In De Haagsche vrouwenkroniek las ik een recensie van Jacqueline Reyneke van Stuwe. Ze vermoedde wie de vrouw achter het pseudoniem was: mevrouw Elisabeth Overduyn-Heiligers, de schrijfster van vele Indische romans. Over de concubine schreef ze:
“de Chineesche huishoudster van den controleur Haersma, vrij passief; zij laat met zich doen, en treedt zelf weinig handelend op, maar er is zooveel weemoed aan dit arme slachtoffer van Europeeschen willekeur, haar doodsangst, haar verdriet en wanhoop zijn zoo goed weergegeven, dat men, deze aanschouwend, meermalen een brok voelt opkomen in de keel.”
Dit is Inah.
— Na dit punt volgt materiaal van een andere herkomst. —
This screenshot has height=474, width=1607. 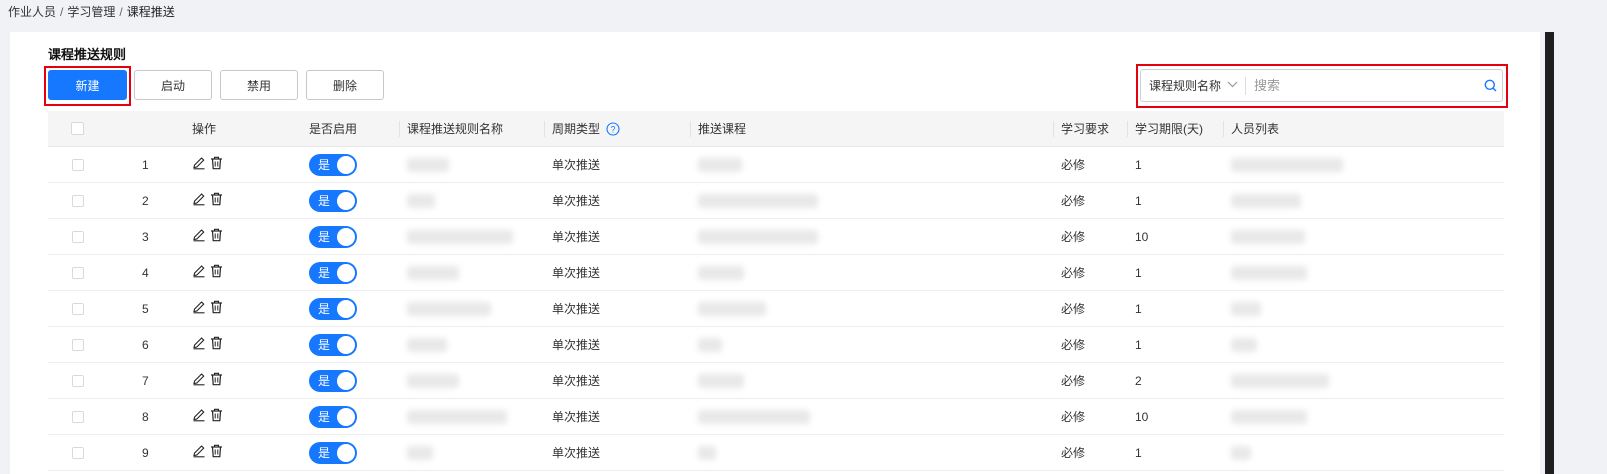 I want to click on disable-button: 禁用, so click(x=259, y=85).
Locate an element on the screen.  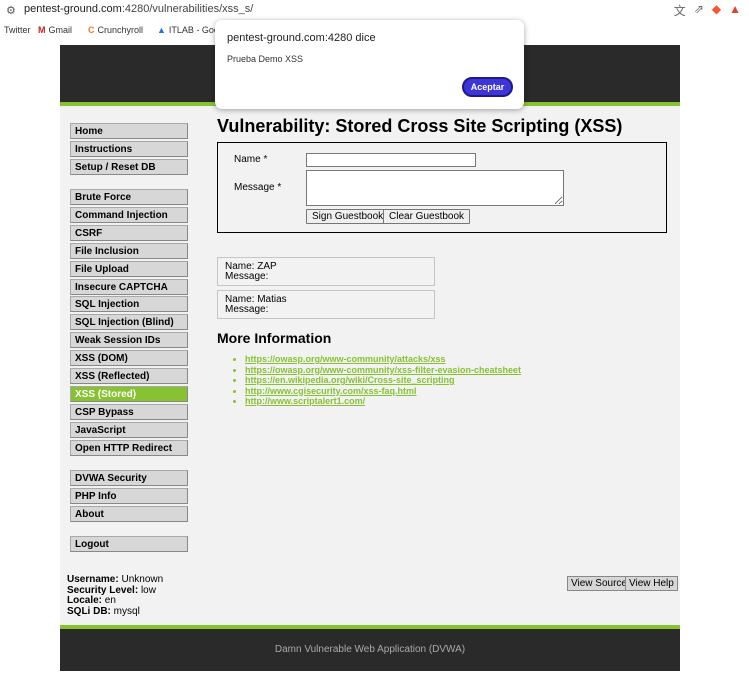
dialog-title: pentest-ground.com:4280 dice is located at coordinates (302, 38).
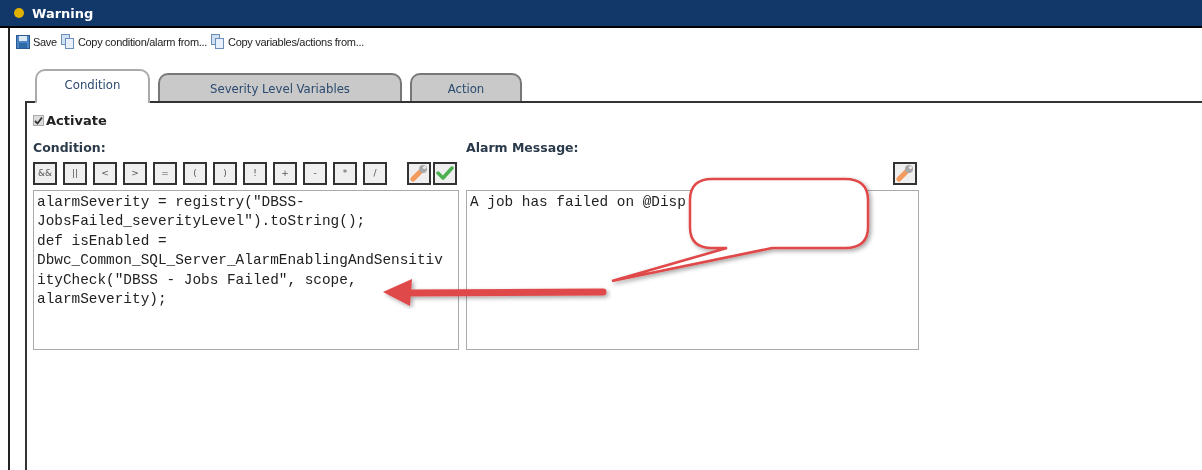 The height and width of the screenshot is (470, 1202). I want to click on field-label: Condition:, so click(70, 148).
Haar naam lees ik weer in Het Leven, een tijdschrift dat ook foto's plaatste. De dan beroemde actrice Annie van Ees speelt Inah. De bijschriften van die foto's vertellen haar verhaal: in Atjeh door haar vader verkocht. Het tijdschrift meldt er ter geruststelling bij dat vrouwen als Inah gewoon konden weggaan. Waarheen, is me onduidelijk. Zeker naar huis, om nog een keer verkocht te worden. Ja, het is wel 1918, maar informele vrouwenhandel bestaat nog steeds.
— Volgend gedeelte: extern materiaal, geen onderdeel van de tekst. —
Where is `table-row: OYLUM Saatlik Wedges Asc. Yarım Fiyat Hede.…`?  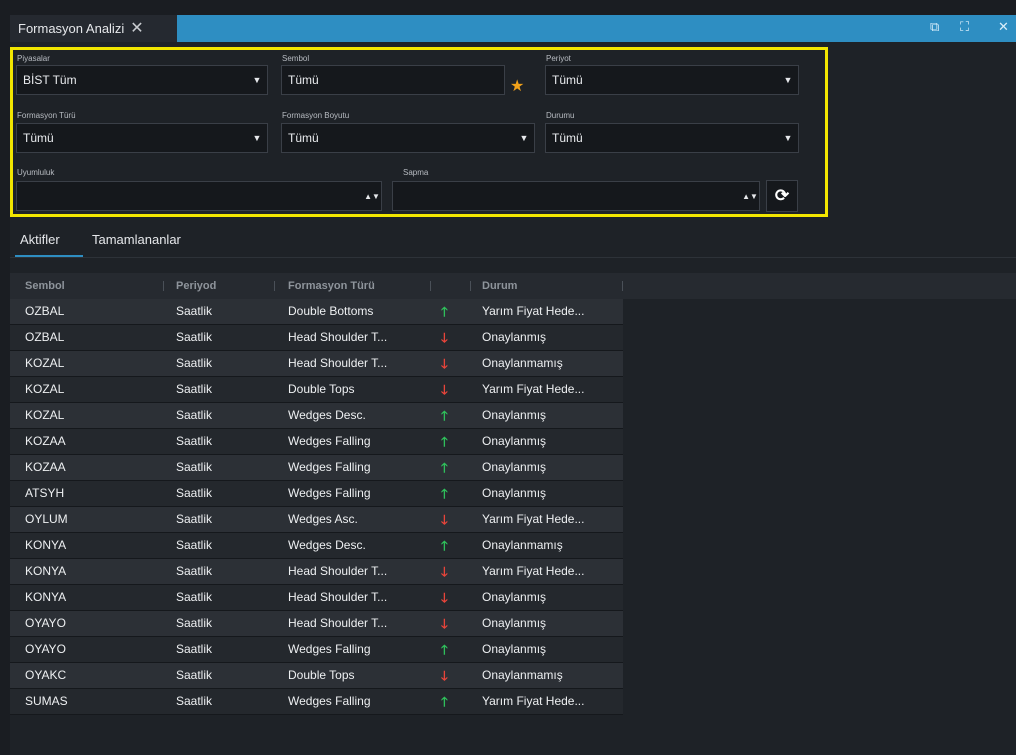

Misschien wilde de Indische mevrouw Overduyn dat even fijntjes onder de aandacht brengen, juist omdat nu Nederlandse vrouwen stemrecht kregen. Pro memorie: 1917 passief kiesrecht (gekozen worden) en in 1919 actief kiesrecht (zelf stemmen).
Nu het KNIL-effect. Dat is er natuurlijk al in de locatie van de buitenpost. Daar is de kapitein de Roeve gestationeerd met zijn vrouw. Een ongelukkig huwelijk is het.
De controleur Van Haersma blijkt verliefd op mevrouw De Roeve en hij vraagt haar om te scheiden en met hem te trouwen. Hij belooft haar om Inah weg te sturen (wel de moeder van zijn dochter).
Mevrouw de Roeve wenst niet te scheiden, ook vanwege de twee kinderen die ze heeft.
Van Haersma aanvaardt dat.
Hij stuurt Inah weg.
Juist de aanvaarding maakt de kapitein de Roeve woedend. (wat op zich lief is, omdat hij zijn vrouw dus niet zomaar iemand vindt)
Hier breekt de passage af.